As the retail landscape continues to change and evolve, expectations of shopping experiences and how we shop, changes too. This month we examine how retailers are starting to truly embrace omnichannel retail, how social media is playing a growing role in the way we think about shopping and how upcoming European regulations look to impact the checkout process.
As more retailers connect their digital and in-store experiences through the likes of click & collect (AKA Buy Online Pick Up In-Store, BOPIS) and this becomes the standard for multichannel retailers, the execution of these connected experiences has never been more important. Recent research has shown that £228m ($277m) of packages reserved online for collection in-store went uncollected last year according to Barclays, the British bank. That’s 15% of all items purchased through click & collect. Barclays reported that the main reason for these items not being collected was poorly staffed desks and long waiting times.

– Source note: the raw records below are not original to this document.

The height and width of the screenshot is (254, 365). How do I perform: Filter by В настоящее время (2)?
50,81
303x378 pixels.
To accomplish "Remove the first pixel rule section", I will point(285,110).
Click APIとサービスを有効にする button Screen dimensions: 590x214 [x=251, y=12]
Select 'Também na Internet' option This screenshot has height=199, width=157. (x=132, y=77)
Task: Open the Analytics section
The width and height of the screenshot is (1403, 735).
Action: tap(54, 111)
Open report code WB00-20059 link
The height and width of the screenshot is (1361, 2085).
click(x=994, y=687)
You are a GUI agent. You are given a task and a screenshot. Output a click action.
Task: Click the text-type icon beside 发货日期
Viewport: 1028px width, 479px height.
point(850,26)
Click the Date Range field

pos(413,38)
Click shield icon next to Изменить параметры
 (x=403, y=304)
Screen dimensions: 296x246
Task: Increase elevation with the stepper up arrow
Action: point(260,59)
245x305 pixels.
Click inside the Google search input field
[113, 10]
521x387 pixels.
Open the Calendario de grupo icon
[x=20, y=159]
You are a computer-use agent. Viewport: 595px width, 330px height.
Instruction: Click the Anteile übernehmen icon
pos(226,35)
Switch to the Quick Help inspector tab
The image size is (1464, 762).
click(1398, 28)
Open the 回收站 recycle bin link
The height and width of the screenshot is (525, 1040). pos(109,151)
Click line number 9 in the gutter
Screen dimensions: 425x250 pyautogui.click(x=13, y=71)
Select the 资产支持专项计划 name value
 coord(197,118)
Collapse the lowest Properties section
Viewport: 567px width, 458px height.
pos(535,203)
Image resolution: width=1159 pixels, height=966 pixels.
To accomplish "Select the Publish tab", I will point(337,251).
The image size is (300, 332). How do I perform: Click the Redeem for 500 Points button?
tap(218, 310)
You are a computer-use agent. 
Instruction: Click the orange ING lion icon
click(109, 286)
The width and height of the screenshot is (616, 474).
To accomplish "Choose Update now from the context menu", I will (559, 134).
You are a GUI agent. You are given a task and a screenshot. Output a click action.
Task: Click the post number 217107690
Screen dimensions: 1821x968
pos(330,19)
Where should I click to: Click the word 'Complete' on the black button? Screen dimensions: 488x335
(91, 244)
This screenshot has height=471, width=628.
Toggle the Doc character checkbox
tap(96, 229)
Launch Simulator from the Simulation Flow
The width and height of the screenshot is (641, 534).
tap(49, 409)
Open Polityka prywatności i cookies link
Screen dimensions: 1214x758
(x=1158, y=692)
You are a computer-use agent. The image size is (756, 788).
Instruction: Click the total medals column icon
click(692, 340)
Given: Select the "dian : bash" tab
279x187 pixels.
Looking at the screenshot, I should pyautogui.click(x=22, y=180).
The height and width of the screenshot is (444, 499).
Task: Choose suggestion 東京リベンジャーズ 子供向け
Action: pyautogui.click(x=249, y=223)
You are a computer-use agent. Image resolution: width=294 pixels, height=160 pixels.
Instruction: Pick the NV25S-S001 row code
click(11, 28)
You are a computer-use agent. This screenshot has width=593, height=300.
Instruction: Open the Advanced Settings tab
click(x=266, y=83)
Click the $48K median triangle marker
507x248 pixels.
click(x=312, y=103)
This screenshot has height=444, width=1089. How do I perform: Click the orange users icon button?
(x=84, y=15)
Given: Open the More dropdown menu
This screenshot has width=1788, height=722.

But this has further repercussions for retailers, through shopping options like click & collect, retailers drive store footfall and there provide themselves with another opportunity to make a sale, not only are British retailers missing out on £228m worth of revenue, they lose out on the additional purchases made by shoppers collecting their items. Poor execution of click & collect is clearly costly.
Another easy way for retailers to drive footfall to their stores through digital channels is to offer store finders and store stock checkers, features available on their apps through the Poq platform. However, the latest research found that 61% of retailers don’t have this functionality available, alienating shoppers who are looking to buy in-store or may even be close to or in the store itself. In fact, shoppers of all ages often check out products on mobile before shopping in-store, for example, nearly 61% of Baby Boomers qualify as frequent or occasional users of mobile devices when it comes to planning shopping trips.
In Forbes recommendations on how retailers can drive stronger app growth, they suggest that multichannel retailers should use apps to connect the physical and digital store. Yes Marketing found that 57% of consumers have used a retailer’s app whilst in the store to search for discounts or products. Shoppers are already using retailer’s apps in-store, so good execution of omnichannel functionality is essential.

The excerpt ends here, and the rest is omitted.